On se présente. Nous sommes deux en reconversion professionnelle, toutes les autres élèves (il n’y a que des filles) ont moins de 25 ans. Parler en public, rencontrer de nouvelles têtes, pour l’instant, je ne suis pas dépaysée. Quand on est hôtesse, il faut savoir s’adapter rapidement, les équipages sont différents à chaque vol.
Les premières difficultés apparaissent le lendemain
Lors du cours de maths. Racines carrées, puissances négatives, je n’avais plus entendu ces mots depuis le collège. Ils ne m’avaient pas manqués, moi la littéraire. Je suis même appelée au tableau pour corriger un exercice. Je commence à entrevoir mes limites, sans me décourager. Heureusement, me dis-je, au concours, il n’y a pas que des maths.
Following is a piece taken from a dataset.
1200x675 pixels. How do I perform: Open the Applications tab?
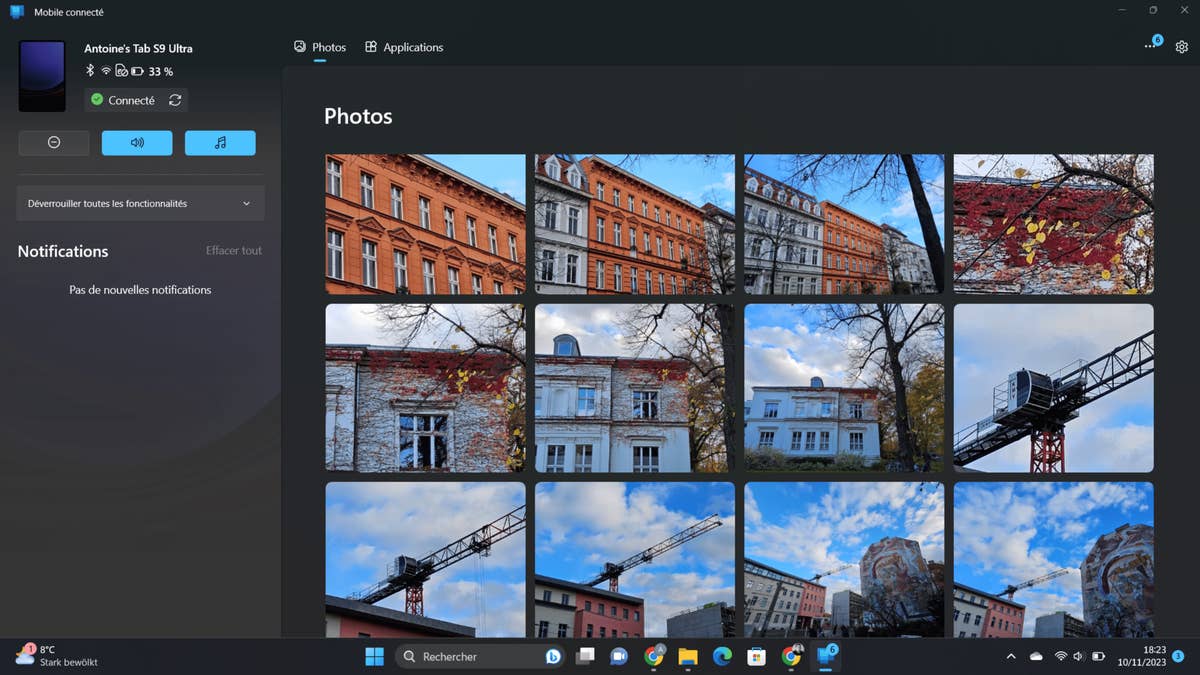click(404, 47)
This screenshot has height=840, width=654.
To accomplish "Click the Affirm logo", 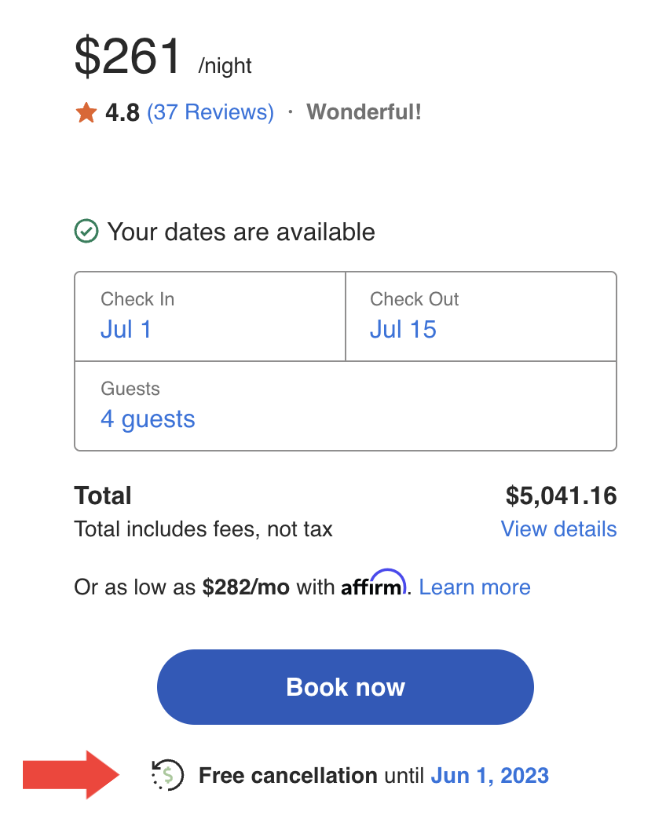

Car en culture générale, je m’éclate. Tous les sujets m’intéressent et je n’hésite pas à intervenir.
Je m’entends plutôt bien avec les autres élèves. Elles me posent beaucoup de questions sur ma fille, mon travail à Air France, mon conjoint. Avec une moyenne d’âge de 20 ans, elles ont toutes des chagrins d’amour, des copains qui vont et viennent. Il y a un monde qui nous sépare. Parfois nous parlons d’évènements et les filles me rétorquent “je n’étais pas née”. Cela nous fait rire. À la pause, elles vont sur Facebook, moi je vérifie si j’ai un appel de la crèche.
Un jour de janvier, après quatre mois de cours, j’ai mis mes sabots et ma blouse d’infirmière
J’ai rejoint l’équipe de soignants du service d’urologie d’un grand hôpital parisien. Durant ces deux semaines de stage, je vais être au plus près du métier auquel je me destine. L’ambiance est bonne et si je ne peux rien faire de concret, je pose des questions et j’aide autant que possible.
Quand l’équipe apprend que je suis maman, le regard change. Les infirmières ont tellement l’habitude d’avoir des stagiaires, souvent des jeunes filles tout juste sorties de l’adolescence. Ma fille est un atout. Avec mon statut de maman, on me prend plus au sérieux. Mieux, nous échangeons des conseils sur l’éducation! Ces deux semaines me donnent une envie folle de retravailler.
Les infirmières que je côtoie ont du mal à comprendre mon choix. “Mais pourquoi quitter Air France? Tu as les billets gratuits”. Après quelques explications, elles comprennent. Elles me mettent en garde. “Attention le métier d’infirmière, c’est difficile” me dit l’une d’entre elles. “C’est difficile, mais c’est gratifiant” se reprend-elle. J’ai hâte de commencer.